- [EXERCISE TASK A]:
According to the passage on drying gas, about how much water can the M-PyC solid hold compared with its own weight?

- [PROVIDED PASSAGE]:
## BEGIN

Crystallization-assisted water adsorption in amorphous molecular adsorbents

Why drying gas really matters

Before natural gas or key building-block chemicals like ethylene reach our homes and factories, they must be carefully dried. Even tiny traces of water can corrode metal pipes, form icy plugs that block flow, and shorten the life of expensive equipment. Today’s drying agents work, but they are energy-hungry, can slowly fall apart, and often need harsh processing to be reused. This study reports a new class of simple, reusable solids that grab water very strongly while letting valuable fuel molecules slip by untouched—offering a cleaner, cheaper way to keep our gas streams dry.

A new kind of water sponge

The researchers designed a family of small metal–organic molecules, called M-PyC, built from abundant metal ions such as manganese, cobalt, nickel, or zinc connected to a common organic component derived from pyridine. Unlike traditional drying materials that depend on permanent pores or channels, these compounds behave more like tiny clusters held together by a three-dimensional web of hydrogen bonds and coordinated water molecules. Each metal center binds four water molecules and two organic linkers, and neighboring units interlock via strong hydrogen bonding. This creates a solid that, despite being nearly nonporous to gases, can store a surprisingly large amount of water—about 30% of its own weight.

## END

- [GIVEN DATA]:
## BEGIN

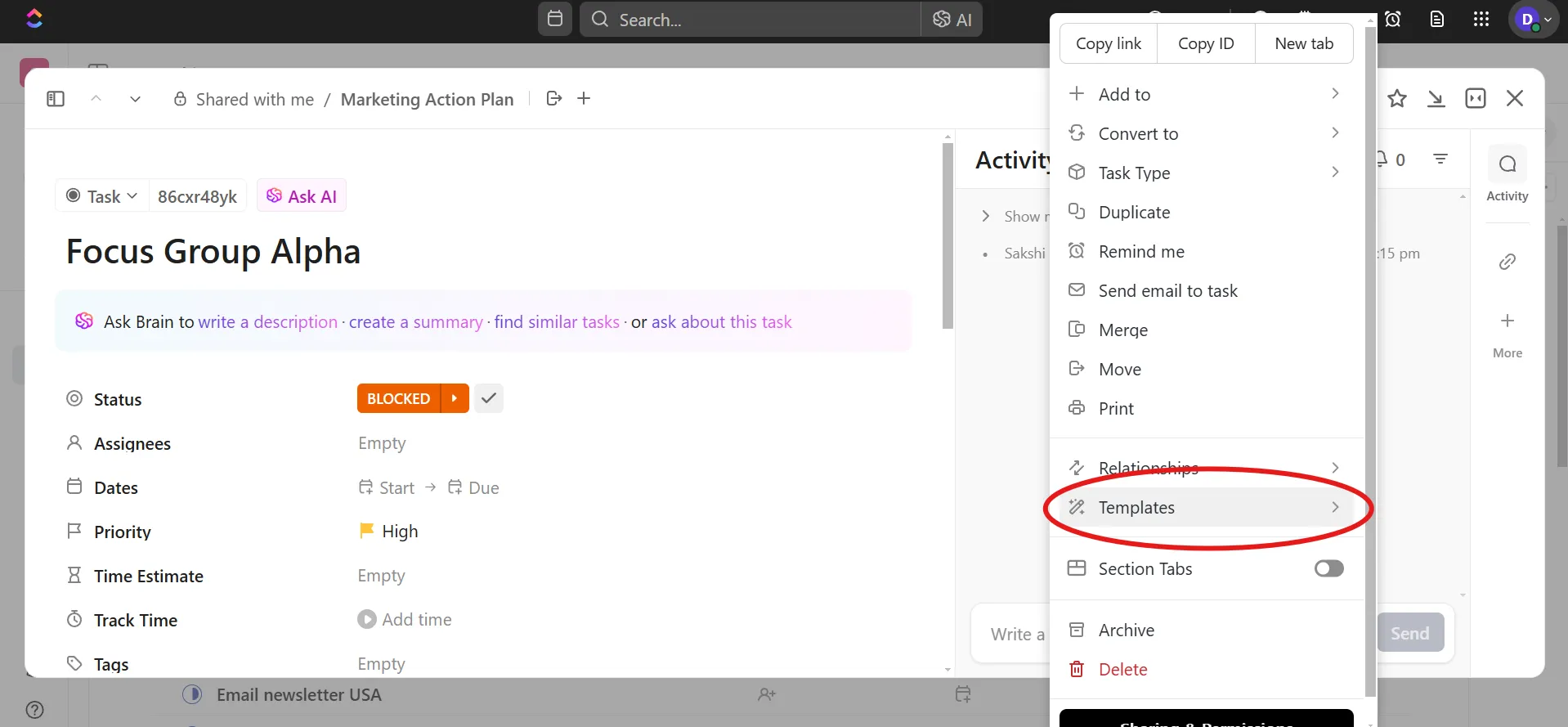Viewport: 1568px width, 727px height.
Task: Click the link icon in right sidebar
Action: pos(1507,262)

## END
## BEGIN

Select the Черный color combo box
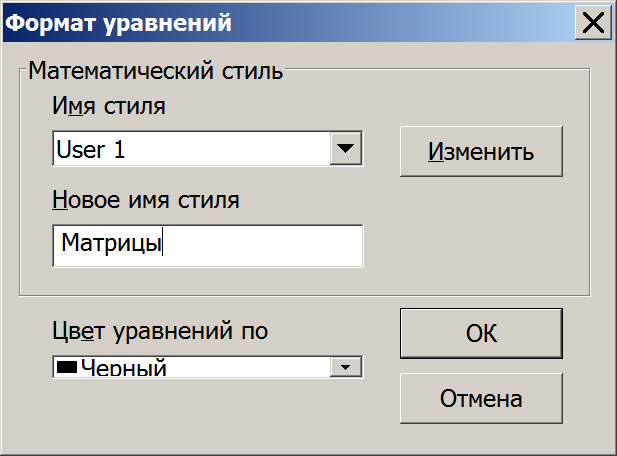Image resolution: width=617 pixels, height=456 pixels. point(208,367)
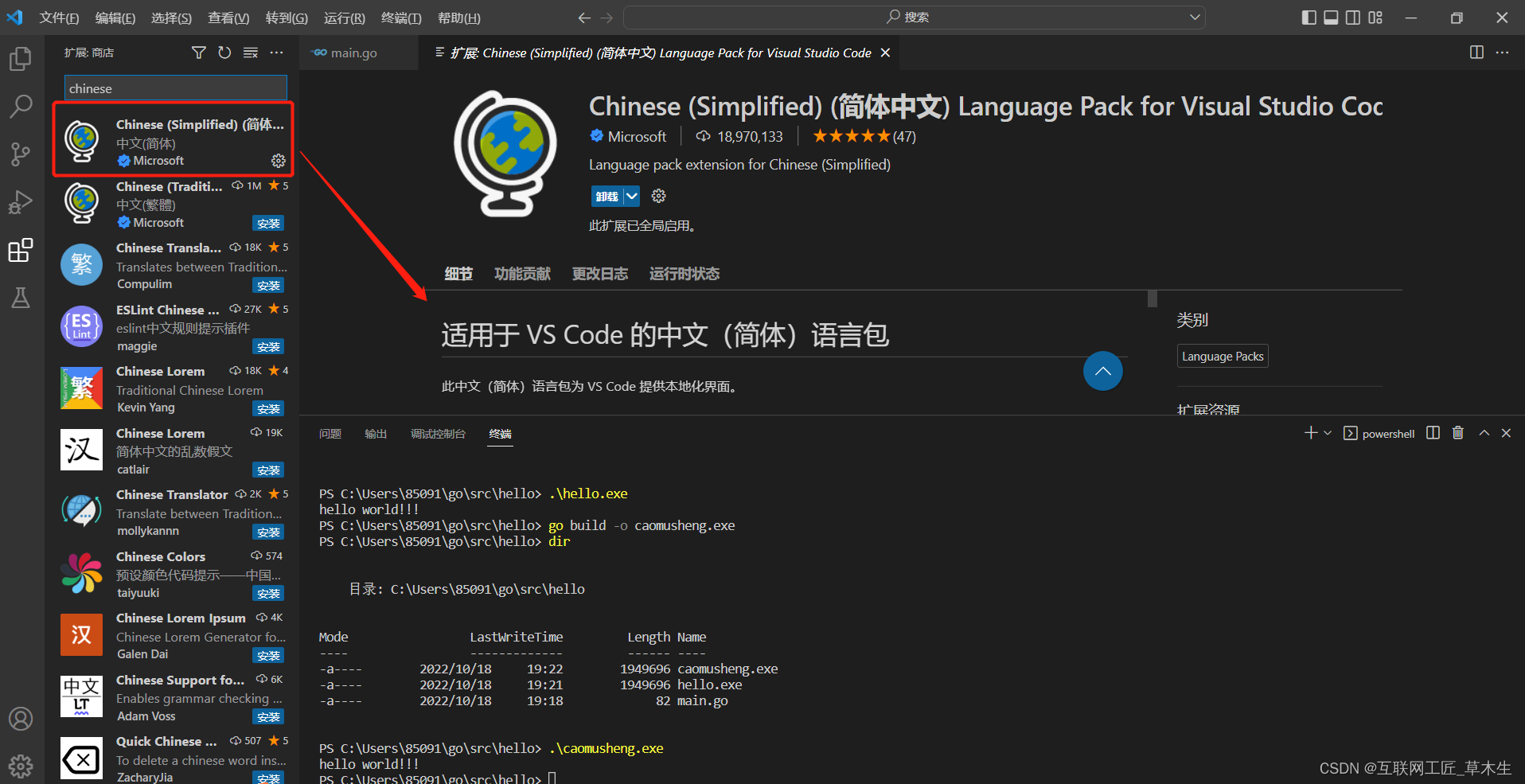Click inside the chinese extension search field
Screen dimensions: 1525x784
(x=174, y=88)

## END
## BEGIN

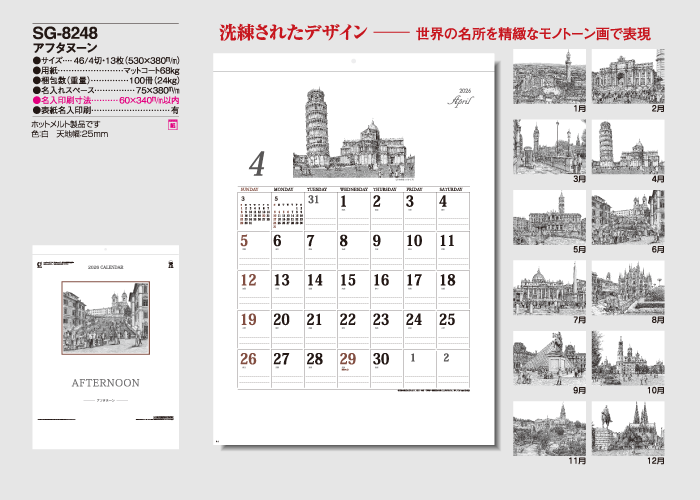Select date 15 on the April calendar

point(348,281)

## END

- [EXERCISE TASK B]:
Copy out the stretch of the listing from the line containing "Viewport: 1568px width, 727px height." through the line containing "Action: pos(1507,262)", and leave the pictures out.

- [EXERCISE ANSWER A]:
About 30% of its own weight.

- [EXERCISE ANSWER B]:
Viewport: 1568px width, 727px height.
Task: Click the link icon in right sidebar
Action: pos(1507,262)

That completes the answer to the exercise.